Searching for the hidden gems kept inside abandoned storage units — that's the premise of "Storage Wars," the long-running A&E series that has been intriguing audiences for more than a dozen seasons. While there have been a few spin-offs, the original show follows prospective buyers heading to storage facilities in California to participate in on-site auctions where the contents of the entire unit go to the highest bidder. They're allowed to only take a quick glance at each locker before placing their bid, which means a keen eye is a big asset when considering which units are worth the financial risk. However, as the show proves, not all big-ticket items are kept on the surface. Some are buried deep inside boxes and blankets, waiting to be found by their new owners.
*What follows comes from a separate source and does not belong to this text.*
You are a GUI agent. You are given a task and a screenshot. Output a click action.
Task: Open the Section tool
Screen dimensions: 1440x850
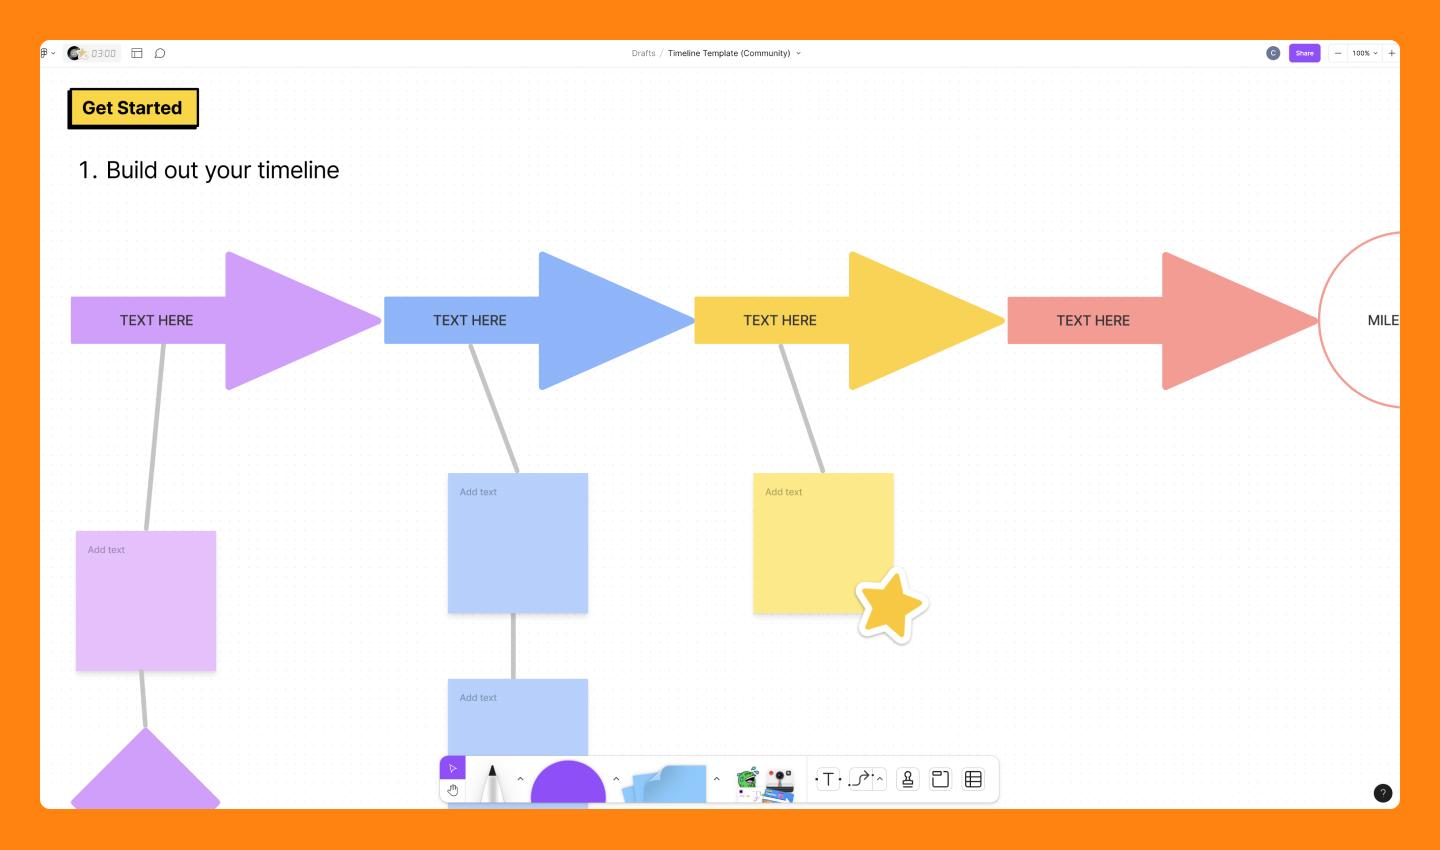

Of course, the show is not complete without its stars, and Dave Hester has made a name for himself with his keen eye and much-talked-about bidding tactics that have helped him grab high-priced items. Aside from his trademark "YUUUP!" catchphrase, fans may recall his big paydays, including the discovery of newspapers from 1977 reporting the death of Elvis Presley. Hester's experience in auctions and consignments goes well beyond what fans see on "Storage Wars," but there is one moment that influenced his career choice.

Hester's parents helped influence his future career

Dave Hester found a passion for buying and selling when he was a child, and it's all because of his parents. In an interview with "Morning Sickness," a podcast from the La Crosse, Wisconsin radio station 95.7 The Rock, Hester recalled the moment in 1969 when his mom stopped his dad from throwing away a bunch of items. "And he had just gotten back from Vietnam, and he loaded up his truck to take to the dump. And me and my mom had been going to the swap meet selling the clothes, and we had been doing thrift shop buying. It was just generating a little bit of money, and she said, 'Hey, don't go and throw that stuff away'...So he went and sold a few hundred bucks, which back then, was huge money. And then he got hooked on it, and he started buying and selling. So I kind of just grew up doing that," he said.

Hester continued to build his skills throughout his teen years by placing bids at auctions. He became a bonded auctioneer in California in 1992 and currently sells his services to people who are holding auction events, including estate sales. As for "Storage Wars," Hester said he saw it as a way to share his life story and the unique career that he has spent decades building.